* _Problem to solve_:
Go through the entries below and write each one out exactly.

****************

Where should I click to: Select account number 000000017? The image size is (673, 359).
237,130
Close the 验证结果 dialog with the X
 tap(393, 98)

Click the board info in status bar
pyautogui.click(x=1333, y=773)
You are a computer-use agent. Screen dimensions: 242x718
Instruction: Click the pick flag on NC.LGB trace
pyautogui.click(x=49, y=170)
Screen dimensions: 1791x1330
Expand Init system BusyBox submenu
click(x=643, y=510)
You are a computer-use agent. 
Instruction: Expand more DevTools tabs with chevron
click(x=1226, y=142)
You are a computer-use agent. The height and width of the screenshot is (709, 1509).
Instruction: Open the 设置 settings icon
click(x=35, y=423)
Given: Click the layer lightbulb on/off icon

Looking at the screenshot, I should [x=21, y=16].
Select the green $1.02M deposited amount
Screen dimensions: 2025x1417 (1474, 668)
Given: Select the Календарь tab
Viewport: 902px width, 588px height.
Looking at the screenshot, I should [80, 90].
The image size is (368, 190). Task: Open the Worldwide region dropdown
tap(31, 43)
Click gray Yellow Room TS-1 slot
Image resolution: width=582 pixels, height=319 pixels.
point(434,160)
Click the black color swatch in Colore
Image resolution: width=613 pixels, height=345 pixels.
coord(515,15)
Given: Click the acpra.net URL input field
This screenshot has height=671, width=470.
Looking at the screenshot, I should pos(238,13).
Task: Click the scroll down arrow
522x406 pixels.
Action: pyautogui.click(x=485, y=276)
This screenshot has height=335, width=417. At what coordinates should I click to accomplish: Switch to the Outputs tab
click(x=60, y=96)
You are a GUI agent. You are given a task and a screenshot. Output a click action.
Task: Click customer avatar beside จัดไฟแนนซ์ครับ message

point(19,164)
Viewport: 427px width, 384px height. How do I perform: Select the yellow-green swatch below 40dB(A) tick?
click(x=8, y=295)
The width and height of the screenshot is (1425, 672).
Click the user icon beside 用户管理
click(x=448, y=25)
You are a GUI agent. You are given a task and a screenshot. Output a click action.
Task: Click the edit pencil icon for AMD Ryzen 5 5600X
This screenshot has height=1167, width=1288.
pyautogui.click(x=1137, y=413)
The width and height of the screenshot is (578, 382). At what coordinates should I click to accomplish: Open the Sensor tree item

****************

* _Solution_:
Where should I click to: Select account number 000000017? The image size is (673, 359).
237,130
Close the 验证结果 dialog with the X
 tap(393, 98)

Click the board info in status bar
pyautogui.click(x=1333, y=773)
You are a computer-use agent. Screen dimensions: 242x718
Instruction: Click the pick flag on NC.LGB trace
pyautogui.click(x=49, y=170)
Screen dimensions: 1791x1330
Expand Init system BusyBox submenu
click(x=643, y=510)
You are a computer-use agent. 
Instruction: Expand more DevTools tabs with chevron
click(x=1226, y=142)
You are a computer-use agent. The height and width of the screenshot is (709, 1509).
Instruction: Open the 设置 settings icon
click(x=35, y=423)
Given: Click the layer lightbulb on/off icon

Looking at the screenshot, I should [x=21, y=16].
Select the green $1.02M deposited amount
Screen dimensions: 2025x1417 (1474, 668)
Given: Select the Календарь tab
Viewport: 902px width, 588px height.
Looking at the screenshot, I should [80, 90].
The image size is (368, 190). Task: Open the Worldwide region dropdown
tap(31, 43)
Click gray Yellow Room TS-1 slot
Image resolution: width=582 pixels, height=319 pixels.
point(434,160)
Click the black color swatch in Colore
Image resolution: width=613 pixels, height=345 pixels.
coord(515,15)
Given: Click the acpra.net URL input field
This screenshot has height=671, width=470.
Looking at the screenshot, I should pos(238,13).
Task: Click the scroll down arrow
522x406 pixels.
Action: pyautogui.click(x=485, y=276)
This screenshot has height=335, width=417. At what coordinates should I click to accomplish: Switch to the Outputs tab
click(x=60, y=96)
You are a GUI agent. You are given a task and a screenshot. Output a click action.
Task: Click customer avatar beside จัดไฟแนนซ์ครับ message

point(19,164)
Viewport: 427px width, 384px height. How do I perform: Select the yellow-green swatch below 40dB(A) tick?
click(x=8, y=295)
The width and height of the screenshot is (1425, 672).
Click the user icon beside 用户管理
click(x=448, y=25)
You are a GUI agent. You are given a task and a screenshot. Output a click action.
Task: Click the edit pencil icon for AMD Ryzen 5 5600X
This screenshot has height=1167, width=1288.
pyautogui.click(x=1137, y=413)
The width and height of the screenshot is (578, 382). At what coordinates should I click to accomplish: Open the Sensor tree item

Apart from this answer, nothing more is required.